I think this sums up nicely why anyone should consider building a new interview process. The current way most companies hire means they are only 14% likely to get an A-player on board. But if we shift to hiring for aptitude, we can have an 81% capture rate.

81%!!!

In a nutshell, once you stop worrying about the skills and experiences your job candidates have and start focusing on their ability to solve the types of problems your company faces daily, you will build a team of A-players that can be deployed on almost any project, put in front of any customer, and learn new skills that will carry your company into a successful future.

So how do you go about hiring for aptitude? Let’s build the process from the ground up.

1. List Your Problems

Get out a pen and paper and list your problems.

List the problems your company runs into on a daily basis. List the problems your customers bring to you.
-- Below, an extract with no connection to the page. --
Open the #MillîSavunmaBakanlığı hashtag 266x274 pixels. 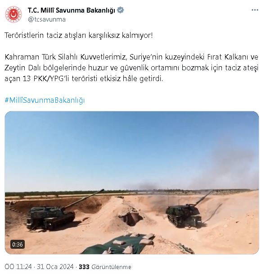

List the kinds of problems your engineers grapple with when building your companies’ products. If you are hiring for a specific position (e.g., Software Engineer), list the problems they are going to have to solve for foreseeable projects and in general.

Don’t just focus on the problems you need for one position. List ALL the problems you face.

Do all this BEFORE posting your job.

Without these problems listed, you really don’t know who you are hiring. Your job posting may be specific, but it will be specific to a title and not ability (e.g., Engineering Manager, Documentation Specialist, etc.) You’ll find yourself looking for skills and experiences. But we want to look for the aptitude to learn and grow and build a better company with you.

Your list is going to be the basis for your aptitude test, your structured interview questions, and your entire hiring strategy for bringing on the A-players you need to succeed.

2. List Your Candidates Required Problem Solving Skills

With a good understanding of the problems you are faced with on a daily basis, think about the kinds of problem-solving skills your candidate will need to have to assist in resolving those challenges.

Be careful with this one… you’re not listing raw skills like “knows how to use Microsoft Office” or “can program in Java,” you’re listing problem-solving skills such as persistence, out-of-the-box thinking, drive, ability to find new information quickly, flexibility, etc.

Remember, if you ask for candidates with specific skill sets like Microsoft Office, you’ll get them.

What you won’t get are the candidates that know how to solve your problems using faster/better/cheaper tools. What you won’t get are candidates who know that your problem may already be solved. What you won’t get are candidates who can think independently, take appropriate risks, and drive forward to get the job done.

3. Map These Problem Solving Skills to Questions

Here is where we begin development of your interview and the aptitude test.

For our “Hacker Aptitude Test,” we went searching for Mensa type puzzles that represented the kind of thinking we needed in computer hackers, namely persistence, creative thinking, and the ability to unstick themselves from a path of thinking that’s not working.

For your aptitude test, you will use your listed problems above to think about abstract questions you can ask candidates that will give you a good feeling for whether they will be able to solve your problems, and any future problems your company can throw at them.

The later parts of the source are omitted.